** start of Supplied material **

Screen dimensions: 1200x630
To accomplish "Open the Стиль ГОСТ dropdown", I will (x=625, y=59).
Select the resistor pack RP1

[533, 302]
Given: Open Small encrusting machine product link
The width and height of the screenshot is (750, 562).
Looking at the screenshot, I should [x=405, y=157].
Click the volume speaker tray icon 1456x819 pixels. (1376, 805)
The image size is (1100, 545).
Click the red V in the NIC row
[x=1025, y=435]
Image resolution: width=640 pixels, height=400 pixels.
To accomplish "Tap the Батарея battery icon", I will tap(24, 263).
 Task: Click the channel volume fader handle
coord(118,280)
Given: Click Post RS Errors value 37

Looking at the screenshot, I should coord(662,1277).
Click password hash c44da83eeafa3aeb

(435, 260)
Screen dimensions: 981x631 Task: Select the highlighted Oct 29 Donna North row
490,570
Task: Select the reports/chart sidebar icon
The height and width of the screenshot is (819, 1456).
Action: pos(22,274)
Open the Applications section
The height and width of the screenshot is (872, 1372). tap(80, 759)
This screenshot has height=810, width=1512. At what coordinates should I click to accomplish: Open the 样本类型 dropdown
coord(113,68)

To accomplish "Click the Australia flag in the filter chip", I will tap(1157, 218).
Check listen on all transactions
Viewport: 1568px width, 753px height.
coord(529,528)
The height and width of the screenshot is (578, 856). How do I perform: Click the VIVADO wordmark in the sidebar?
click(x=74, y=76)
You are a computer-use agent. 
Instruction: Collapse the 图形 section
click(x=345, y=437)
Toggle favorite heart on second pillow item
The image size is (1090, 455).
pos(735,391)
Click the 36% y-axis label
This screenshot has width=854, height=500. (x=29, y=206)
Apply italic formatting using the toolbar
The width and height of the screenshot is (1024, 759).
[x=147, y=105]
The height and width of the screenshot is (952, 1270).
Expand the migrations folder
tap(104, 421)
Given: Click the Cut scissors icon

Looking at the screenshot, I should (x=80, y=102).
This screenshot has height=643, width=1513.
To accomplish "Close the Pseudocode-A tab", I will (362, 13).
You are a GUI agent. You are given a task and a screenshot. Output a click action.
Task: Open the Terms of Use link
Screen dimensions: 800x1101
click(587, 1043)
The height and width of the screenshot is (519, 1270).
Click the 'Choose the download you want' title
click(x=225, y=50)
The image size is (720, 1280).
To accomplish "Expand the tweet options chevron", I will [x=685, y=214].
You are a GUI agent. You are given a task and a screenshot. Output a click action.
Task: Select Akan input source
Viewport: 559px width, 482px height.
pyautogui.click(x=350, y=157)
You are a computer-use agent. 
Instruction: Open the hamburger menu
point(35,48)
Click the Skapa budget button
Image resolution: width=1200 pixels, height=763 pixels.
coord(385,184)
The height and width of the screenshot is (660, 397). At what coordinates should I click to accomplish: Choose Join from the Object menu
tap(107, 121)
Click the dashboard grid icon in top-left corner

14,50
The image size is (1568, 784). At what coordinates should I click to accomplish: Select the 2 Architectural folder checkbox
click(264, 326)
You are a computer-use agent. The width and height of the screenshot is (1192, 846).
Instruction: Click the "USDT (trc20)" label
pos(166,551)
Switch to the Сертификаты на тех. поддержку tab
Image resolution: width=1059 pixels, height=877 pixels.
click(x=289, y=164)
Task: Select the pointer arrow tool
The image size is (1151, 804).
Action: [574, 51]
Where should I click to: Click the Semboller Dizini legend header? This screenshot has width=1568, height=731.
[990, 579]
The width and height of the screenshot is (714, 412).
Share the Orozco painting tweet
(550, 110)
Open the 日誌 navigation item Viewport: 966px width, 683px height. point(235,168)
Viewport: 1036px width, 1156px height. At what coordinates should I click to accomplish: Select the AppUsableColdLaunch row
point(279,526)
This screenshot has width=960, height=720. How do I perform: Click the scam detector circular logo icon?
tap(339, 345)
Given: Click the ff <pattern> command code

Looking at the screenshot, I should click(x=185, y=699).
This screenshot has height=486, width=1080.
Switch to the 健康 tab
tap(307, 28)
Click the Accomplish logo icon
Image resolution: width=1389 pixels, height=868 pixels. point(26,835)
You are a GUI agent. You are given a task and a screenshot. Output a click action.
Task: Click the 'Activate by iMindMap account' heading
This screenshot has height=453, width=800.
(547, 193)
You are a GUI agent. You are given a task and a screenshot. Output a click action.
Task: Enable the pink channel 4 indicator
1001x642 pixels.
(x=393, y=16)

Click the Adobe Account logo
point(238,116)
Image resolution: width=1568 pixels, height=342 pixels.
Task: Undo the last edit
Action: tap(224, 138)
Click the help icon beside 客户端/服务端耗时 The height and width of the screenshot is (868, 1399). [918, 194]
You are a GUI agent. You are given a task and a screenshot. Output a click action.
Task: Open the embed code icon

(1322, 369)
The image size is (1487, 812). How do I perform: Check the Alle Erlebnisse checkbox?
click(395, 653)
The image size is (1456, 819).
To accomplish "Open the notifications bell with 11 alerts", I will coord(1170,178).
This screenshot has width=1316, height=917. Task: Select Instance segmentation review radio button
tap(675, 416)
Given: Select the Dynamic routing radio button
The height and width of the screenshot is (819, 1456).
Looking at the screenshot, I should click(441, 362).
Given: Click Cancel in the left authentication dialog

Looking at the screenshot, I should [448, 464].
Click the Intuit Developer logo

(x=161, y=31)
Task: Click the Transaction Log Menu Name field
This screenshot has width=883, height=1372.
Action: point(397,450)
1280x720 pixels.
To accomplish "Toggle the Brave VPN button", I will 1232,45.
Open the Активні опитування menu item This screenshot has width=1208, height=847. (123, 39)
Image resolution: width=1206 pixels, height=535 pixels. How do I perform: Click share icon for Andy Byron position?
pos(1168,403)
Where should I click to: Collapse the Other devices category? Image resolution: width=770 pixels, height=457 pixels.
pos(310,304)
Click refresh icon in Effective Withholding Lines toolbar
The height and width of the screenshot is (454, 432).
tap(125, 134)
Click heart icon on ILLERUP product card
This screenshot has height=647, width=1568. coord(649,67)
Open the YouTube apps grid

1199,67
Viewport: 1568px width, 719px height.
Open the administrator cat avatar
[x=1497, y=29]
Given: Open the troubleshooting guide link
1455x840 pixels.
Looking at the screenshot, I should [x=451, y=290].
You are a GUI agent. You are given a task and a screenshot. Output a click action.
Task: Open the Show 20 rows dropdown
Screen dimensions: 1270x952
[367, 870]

** end of Supplied material **

- Set problem
Reproduce everything in the records above from the line containing "The image size is (720, 1280)." down to the line containing "coord(385,184)", substituting "navigation" for "hamburger" and leaving the rest unchanged.

- Finished answer
The image size is (720, 1280).
To accomplish "Expand the tweet options chevron", I will [x=685, y=214].
You are a GUI agent. You are given a task and a screenshot. Output a click action.
Task: Select Akan input source
Viewport: 559px width, 482px height.
pyautogui.click(x=350, y=157)
You are a computer-use agent. 
Instruction: Open the navigation menu
point(35,48)
Click the Skapa budget button
Image resolution: width=1200 pixels, height=763 pixels.
coord(385,184)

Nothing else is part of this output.